Russia possesses 95 percent of the world's
nuclear weapons outside the United States, but is unable to fully
account for, or adequately secure, this vast nuclear stockpile. Further,
Russia expends only a fraction of the resources the US devotes annually
to ensuring its nuclear weapons do not proliferate. A recent report by
nuclear specialists Matthew Bunn and Anthony Weir faulted the security
of Russian nuclear arsenal facilities, stating, "Security in many cases
falls far short of what is needed."[2] In
addition, Russia has thousands of tactical nuclear weapons that exist in
numbers and locations of which the United States is unaware. These
weapons, because of their relatively small size and greater portability,
are highly desirable to terrorist groups or hostile nations. Also,
Russia still possesses about 40,000 tons of chemical agents, a huge
biological weapons complex, and tens of thousands of scientists,
engineers, and others who once worked in the Soviet weapons of mass
destruction (WMD) complex who are now unemployed or underemployed.[3]
Since
the proliferation of former Soviet WMD is a security threat to the
entire world, it is appropriate that this problem be addressed by an
international coalition. An encouraging step in this process was the
agreement of the G8 leaders in June 2002 to create a "Global Partnership
Against the Spread of Weapons and Materials of Mass Destruction." The
G8 leaders agreed to "support specific cooperation, initially in Russia,
to address nonproliferation, disarmament, counter-terrorism and nuclear
safety issues." To those ends, the G8 countries committed to "raise up
to $20 billion... over the next ten years."[4] The US
stated that it "intends to provide half that total."[5] The
number of Global Partnership (GP) donor countries has expanded to
include 13 non-G8 countries, yet to date, the GP has not reached its
financial goal and only a small portion of the pledges have been turned
into projects.
The $20 billion figure, if provided in full, would
represent an increase over total worldwide spending on nonproliferation
programs at present.
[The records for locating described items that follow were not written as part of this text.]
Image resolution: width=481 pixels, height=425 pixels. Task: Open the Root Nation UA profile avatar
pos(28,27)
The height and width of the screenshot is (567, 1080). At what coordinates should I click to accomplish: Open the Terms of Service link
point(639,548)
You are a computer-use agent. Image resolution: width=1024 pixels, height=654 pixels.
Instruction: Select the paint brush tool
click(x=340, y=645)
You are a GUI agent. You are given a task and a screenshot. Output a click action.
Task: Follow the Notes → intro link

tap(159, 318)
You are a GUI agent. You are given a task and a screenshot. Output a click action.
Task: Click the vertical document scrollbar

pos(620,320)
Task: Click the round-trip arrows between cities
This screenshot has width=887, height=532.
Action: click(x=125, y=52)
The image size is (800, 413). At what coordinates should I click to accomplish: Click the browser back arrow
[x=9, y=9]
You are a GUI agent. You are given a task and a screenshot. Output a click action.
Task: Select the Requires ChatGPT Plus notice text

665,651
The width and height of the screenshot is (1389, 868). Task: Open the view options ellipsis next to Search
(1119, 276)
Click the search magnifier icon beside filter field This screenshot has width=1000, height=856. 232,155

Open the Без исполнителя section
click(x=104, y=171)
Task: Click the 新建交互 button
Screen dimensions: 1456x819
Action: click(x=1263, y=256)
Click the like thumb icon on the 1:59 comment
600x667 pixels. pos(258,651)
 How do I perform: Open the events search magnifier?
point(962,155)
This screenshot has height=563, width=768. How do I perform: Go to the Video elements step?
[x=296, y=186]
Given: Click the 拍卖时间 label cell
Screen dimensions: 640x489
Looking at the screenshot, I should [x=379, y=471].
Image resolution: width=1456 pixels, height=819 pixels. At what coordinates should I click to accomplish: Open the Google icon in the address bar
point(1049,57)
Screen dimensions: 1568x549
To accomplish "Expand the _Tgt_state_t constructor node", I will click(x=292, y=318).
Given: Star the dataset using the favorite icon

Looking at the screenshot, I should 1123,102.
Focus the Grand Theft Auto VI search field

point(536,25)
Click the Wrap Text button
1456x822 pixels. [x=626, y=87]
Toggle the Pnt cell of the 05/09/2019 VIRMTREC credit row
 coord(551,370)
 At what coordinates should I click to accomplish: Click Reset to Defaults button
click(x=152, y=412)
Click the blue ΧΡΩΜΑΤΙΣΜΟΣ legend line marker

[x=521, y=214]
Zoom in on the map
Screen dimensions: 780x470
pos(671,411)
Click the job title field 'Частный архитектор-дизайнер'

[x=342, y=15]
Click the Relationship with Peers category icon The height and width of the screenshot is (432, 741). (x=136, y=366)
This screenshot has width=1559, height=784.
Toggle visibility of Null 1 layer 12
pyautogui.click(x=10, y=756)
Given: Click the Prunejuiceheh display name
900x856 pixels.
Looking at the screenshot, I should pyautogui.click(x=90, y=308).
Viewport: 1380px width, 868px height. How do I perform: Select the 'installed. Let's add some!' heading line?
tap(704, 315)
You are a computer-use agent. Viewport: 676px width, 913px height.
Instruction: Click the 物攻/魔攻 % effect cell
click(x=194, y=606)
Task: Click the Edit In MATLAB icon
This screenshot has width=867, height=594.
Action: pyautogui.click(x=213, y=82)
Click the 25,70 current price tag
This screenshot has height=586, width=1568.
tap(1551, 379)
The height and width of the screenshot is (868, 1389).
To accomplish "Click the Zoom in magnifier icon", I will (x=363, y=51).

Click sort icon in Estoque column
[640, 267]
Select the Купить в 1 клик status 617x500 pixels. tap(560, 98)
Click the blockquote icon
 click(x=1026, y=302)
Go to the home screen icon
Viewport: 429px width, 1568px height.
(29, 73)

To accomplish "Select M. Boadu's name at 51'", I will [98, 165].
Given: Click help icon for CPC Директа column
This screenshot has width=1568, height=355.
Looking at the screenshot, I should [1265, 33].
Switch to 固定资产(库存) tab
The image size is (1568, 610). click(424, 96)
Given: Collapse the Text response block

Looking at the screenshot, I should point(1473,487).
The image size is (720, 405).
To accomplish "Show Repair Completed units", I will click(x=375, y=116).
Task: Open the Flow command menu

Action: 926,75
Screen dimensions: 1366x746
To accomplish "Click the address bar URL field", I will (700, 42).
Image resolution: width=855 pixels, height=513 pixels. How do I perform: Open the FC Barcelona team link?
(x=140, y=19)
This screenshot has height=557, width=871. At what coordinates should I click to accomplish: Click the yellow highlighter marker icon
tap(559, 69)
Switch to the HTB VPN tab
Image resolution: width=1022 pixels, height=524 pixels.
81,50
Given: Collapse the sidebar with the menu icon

However, the G8 agreement proposes devoting to
those purposes only two-thirds of the resources that the Baker-Cutler
Task Force suggested. Moreover, the US portion amounts to a slight
reduction in the US effort compared to projecting the FY 2003 budget for
programs focused on the former Soviet Union (FSU) alone over the
10-year period and adjusting it for inflation. In addition, there are a
number of other issues that must be addressed to ensure that the G8
effort lives up to its full potential, including: ensuring access to
Russian WMD facilities, coordinating amongst the various countries
involved in the G8 effort, and removing duties on items assisting threat
reduction in the FSU. That said, if these issues can be worked through,
the G8 Global Partnership has the potential to contribute measurably to
meeting the urgency of the WMD threat from the FSU in addition to other
parts of the world, and improving US and global security.
From
the Strengthening the Global
Partnership Project website[6]

Obstacles
- The G8 Global Partnership does not include an authoritative mechanism for coordinating the efforts of the various countries, which can result in problems such as misplaced priorities, duplicative or inconsistent efforts, gaps in programs, and a failure to learn from the experiences of others.[7] The absence of such a mechanism compounds the lack of central direction and coordination of the various US government programs, as well as those of its allies.
- The US and other countries funding nonproliferation efforts have at times had difficulty gaining access to sites where threat reduction work is occurring. There have also been problems regarding duties on equipment being brought into Russia for nonproliferation projects, taxes on the funds involved and payments to local personnel and contractors, and the extent of the protection of the funding countries' personnel and contractors from liability arising from the performance of the projects [See Issue Brief - Liability]. Negotiations with funding countries need to resolve these issues at all levels of government.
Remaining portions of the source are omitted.